== TASK STATEMENT ==
Render the data from the line containing "Task: Tap the back chevron on the left screen" through the line containing "Click the 快捷键", both included, as a Markdown table with the columns Row and Data line. Number each row and omit blank lines.

== RECORDS SUPPLIED ==

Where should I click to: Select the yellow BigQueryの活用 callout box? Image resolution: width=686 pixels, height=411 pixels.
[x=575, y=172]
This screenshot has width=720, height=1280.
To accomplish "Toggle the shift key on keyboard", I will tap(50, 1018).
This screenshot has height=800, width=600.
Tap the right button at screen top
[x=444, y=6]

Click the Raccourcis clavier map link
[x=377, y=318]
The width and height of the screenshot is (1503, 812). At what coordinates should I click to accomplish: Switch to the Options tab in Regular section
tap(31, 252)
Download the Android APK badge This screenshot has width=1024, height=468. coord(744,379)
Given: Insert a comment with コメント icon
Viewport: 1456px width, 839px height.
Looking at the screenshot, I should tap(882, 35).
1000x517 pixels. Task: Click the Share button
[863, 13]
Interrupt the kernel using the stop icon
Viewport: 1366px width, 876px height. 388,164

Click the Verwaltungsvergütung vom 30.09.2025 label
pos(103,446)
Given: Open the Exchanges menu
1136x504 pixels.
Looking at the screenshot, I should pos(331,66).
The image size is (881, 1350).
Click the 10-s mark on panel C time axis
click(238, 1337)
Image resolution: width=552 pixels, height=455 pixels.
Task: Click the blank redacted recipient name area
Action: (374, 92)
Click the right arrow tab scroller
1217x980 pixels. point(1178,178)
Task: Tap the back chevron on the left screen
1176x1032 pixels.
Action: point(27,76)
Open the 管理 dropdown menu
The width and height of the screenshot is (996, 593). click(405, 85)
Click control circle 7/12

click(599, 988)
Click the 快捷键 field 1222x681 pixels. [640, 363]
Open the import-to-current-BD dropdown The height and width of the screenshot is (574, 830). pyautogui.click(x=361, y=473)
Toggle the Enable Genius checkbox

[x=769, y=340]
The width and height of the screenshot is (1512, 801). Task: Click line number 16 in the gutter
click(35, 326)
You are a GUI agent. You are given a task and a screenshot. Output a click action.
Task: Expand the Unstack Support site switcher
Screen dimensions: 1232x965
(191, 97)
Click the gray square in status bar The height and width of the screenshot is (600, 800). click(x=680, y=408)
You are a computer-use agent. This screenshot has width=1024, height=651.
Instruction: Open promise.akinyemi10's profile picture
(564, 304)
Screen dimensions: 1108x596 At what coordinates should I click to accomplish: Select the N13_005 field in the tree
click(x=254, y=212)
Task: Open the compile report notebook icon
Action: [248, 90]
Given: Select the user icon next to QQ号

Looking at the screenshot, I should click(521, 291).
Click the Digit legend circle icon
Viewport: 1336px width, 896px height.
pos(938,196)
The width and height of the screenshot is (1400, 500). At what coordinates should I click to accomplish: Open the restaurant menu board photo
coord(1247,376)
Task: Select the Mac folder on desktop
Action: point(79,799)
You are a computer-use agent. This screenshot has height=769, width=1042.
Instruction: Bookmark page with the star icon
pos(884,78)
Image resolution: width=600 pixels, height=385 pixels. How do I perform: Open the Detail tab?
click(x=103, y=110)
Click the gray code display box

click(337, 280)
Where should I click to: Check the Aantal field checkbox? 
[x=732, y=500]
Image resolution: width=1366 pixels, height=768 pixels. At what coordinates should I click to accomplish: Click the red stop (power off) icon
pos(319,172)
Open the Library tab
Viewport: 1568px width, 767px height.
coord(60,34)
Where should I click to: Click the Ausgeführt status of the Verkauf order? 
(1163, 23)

== FINISHED TASK ==
| Row | Data line |
|---|---|
| 1 | Task: Tap the back chevron on the left screen |
| 2 | 1176x1032 pixels. |
| 3 | Action: point(27,76) |
| 4 | Open the 管理 dropdown menu |
| 5 | The width and height of the screenshot is (996, 593). click(405, 85) |
| 6 | Click control circle 7/12 |
| 7 | click(599, 988) |
| 8 | Click the 快捷键 field 1222x681 pixels. [640, 363] |